## Your task
Copy the records again with "chevron" swapped for "arrow" and everything else unchanged, leaving out the pictures.

## Materials provided

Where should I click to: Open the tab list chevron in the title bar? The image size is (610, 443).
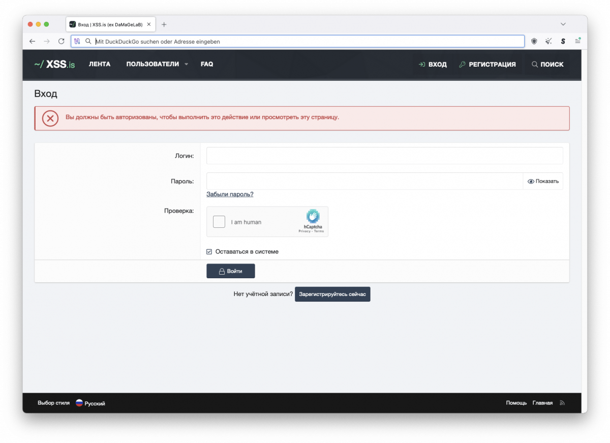(x=563, y=24)
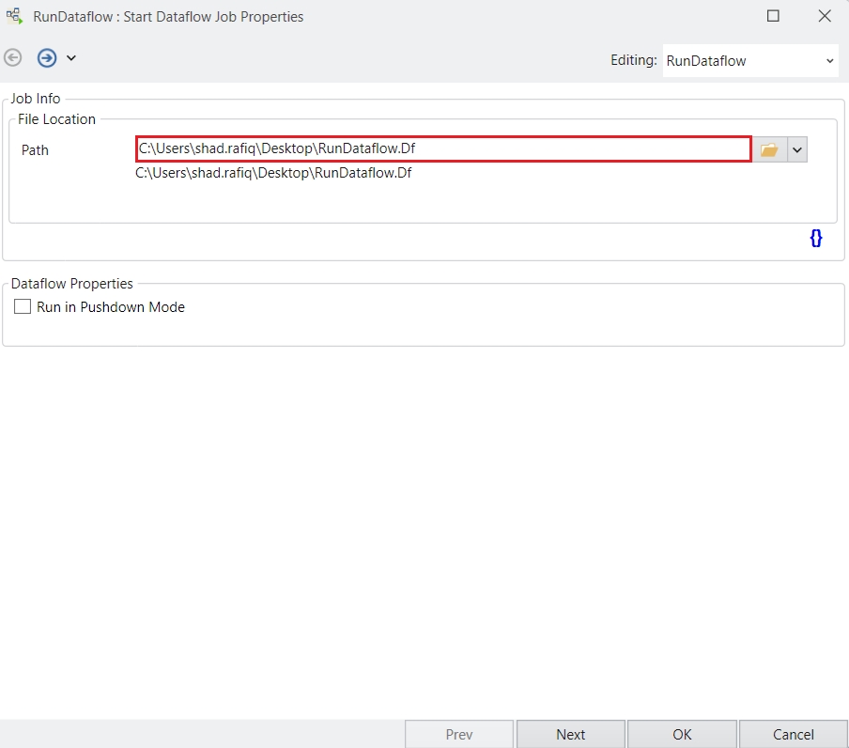The height and width of the screenshot is (748, 849).
Task: Click the 'Run in Pushdown Mode' label text
Action: tap(111, 307)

## Written reply
Where should I click to: Open the tab list arrow in the title bar? The image size is (610, 443).
(x=563, y=24)
The height and width of the screenshot is (748, 849).
Task: Click the 'Run in Pushdown Mode' label text
Action: tap(111, 307)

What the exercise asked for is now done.